Mr. Wilhelm, who tested positive for Covid-19 in June, said his heart rate shoots up during those walks, ranging from 130 to 170 beats a minute. He was diagnosed recently with a form of dysautonomia characterized by fluctuations in blood pressure and heart rate when patients sit or stand up, a condition known as postural orthostatic tachycardia syndrome, or POTS. His doctors also are evaluating him for cardiac issues. Medications he has tried haven’t yet helped his heart-rate spikes.

“After I tested positive, I was just expecting it to be two weeks of flulike symptoms, and then I’d pretty much be back to normal," he said. “It’s been so long already, it’s kind of daunting."

Six months after getting sick with Covid-19, Jennica Harris, 33, said she has persistent fatigue and problems with memory and concentration. She struggles to find simple words during conversations, often loses her train of thought and has developed a stutter.

“I usually know what I want to say when I want to say it, and I usually don’t hold back," she said. “When I try to get my point across and I can’t, that hurts my confidence, my sense of self."

The constellation of such neurological symptoms, along with persistent fatigue, joint pain and headaches, resembles myalgic encephalomyelitis, also known as chronic fatigue syndrome, said Anthony Komaroff, a Harvard Medical School professor of medicine who has studied the syndrome for decades. The condition can follow certain viral and bacterial infections, he said. He thinks the condition likely follows Covid-19, too, at least in a portion of patients. A 2009 study of 233 SARS survivors found 27% met criteria for chronic fatigue syndrome four years after getting sick.

It still isn’t known whether the new coronavirus gets into the brain itself, or if Covid-19’s neurological symptoms stem from a body-wide inflammatory response, scientists say.

In autopsies of some Covid-19 patients, doctors have observed encephalitis, or inflammation of the brain.
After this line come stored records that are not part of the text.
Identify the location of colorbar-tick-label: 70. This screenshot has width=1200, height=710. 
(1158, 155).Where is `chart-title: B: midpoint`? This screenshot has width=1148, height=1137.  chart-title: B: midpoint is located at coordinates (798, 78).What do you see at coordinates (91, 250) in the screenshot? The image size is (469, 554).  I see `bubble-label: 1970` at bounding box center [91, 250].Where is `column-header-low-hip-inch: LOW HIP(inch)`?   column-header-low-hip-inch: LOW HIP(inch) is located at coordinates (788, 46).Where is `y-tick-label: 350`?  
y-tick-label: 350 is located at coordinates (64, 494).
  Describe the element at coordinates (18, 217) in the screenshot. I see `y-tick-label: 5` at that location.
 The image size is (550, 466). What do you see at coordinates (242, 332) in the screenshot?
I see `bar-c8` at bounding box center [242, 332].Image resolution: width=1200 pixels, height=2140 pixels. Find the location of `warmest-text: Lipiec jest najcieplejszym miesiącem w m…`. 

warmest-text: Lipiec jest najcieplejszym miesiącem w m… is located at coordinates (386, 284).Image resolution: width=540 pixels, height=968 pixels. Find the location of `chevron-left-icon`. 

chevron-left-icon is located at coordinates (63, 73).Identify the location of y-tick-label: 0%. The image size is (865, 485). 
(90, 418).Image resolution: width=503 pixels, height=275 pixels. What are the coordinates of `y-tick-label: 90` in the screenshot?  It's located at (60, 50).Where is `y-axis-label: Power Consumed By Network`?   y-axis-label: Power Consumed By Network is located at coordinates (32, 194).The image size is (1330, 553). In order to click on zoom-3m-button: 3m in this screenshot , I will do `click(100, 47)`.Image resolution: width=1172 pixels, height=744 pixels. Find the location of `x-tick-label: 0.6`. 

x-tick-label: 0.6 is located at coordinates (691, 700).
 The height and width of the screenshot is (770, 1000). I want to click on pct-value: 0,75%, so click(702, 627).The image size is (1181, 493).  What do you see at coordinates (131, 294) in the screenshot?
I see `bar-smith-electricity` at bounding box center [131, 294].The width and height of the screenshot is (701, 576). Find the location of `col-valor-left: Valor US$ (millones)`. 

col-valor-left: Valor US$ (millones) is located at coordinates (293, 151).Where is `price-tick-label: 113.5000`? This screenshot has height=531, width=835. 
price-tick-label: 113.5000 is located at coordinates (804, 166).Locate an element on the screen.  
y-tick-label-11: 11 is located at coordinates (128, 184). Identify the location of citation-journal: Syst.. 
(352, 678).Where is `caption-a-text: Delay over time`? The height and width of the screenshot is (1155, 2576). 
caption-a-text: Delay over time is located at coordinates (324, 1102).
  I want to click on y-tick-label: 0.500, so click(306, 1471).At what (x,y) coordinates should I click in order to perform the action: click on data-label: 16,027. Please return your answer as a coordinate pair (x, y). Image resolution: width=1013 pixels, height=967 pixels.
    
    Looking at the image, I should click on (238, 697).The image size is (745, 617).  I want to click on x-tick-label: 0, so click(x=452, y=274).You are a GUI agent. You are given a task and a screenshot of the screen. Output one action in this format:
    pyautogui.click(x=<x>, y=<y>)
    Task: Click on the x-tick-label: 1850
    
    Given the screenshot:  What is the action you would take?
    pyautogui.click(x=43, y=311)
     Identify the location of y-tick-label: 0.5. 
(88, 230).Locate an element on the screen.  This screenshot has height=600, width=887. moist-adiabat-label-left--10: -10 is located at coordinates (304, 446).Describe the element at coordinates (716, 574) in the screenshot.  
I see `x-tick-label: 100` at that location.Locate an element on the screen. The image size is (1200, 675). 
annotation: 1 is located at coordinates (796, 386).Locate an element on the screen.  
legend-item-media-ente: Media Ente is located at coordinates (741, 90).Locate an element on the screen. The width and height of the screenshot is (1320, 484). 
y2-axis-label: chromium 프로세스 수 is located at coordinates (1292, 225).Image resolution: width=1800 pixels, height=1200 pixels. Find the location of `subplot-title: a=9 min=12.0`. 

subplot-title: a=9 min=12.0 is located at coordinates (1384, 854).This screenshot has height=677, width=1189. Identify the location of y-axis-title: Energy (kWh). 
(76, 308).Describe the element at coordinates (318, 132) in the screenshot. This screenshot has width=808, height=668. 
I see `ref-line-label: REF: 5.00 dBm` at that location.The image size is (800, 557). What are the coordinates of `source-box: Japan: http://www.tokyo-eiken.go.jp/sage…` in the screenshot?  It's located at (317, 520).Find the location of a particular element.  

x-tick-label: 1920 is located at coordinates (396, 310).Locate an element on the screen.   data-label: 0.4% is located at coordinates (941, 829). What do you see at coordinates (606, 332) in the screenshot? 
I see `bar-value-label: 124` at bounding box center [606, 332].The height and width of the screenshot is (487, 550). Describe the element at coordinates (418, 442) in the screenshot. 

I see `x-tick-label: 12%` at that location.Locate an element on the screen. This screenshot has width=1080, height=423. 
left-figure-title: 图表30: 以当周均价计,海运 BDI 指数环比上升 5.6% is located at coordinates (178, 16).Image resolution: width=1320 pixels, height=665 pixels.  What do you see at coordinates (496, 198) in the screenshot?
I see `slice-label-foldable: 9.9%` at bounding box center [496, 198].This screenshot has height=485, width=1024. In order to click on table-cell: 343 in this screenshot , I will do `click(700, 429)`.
Small autopsy studies also have found preliminary evidence of coronavirus particles in regions of the brain important for smell. With other infections, viral particles have been found in the brains of patients with encephalitis, though it is rare, said Walter Royal, a neurovirologist and director of Morehouse School of Medicine’s Neuroscience Institute. What is more common is that the virus infects the lining of the blood vessels, causing damage and inflammation that in turn affects the brain.

How long it will take long-Covid patients to recover remains unknown. Dr. Putrino said most of them won’t get better on their own, and will need at least six months of structured rehabilitation.

“What tends to happen to people who don’t get treatment and don’t get the recognition they need is they slump down to a new normal of function," he said.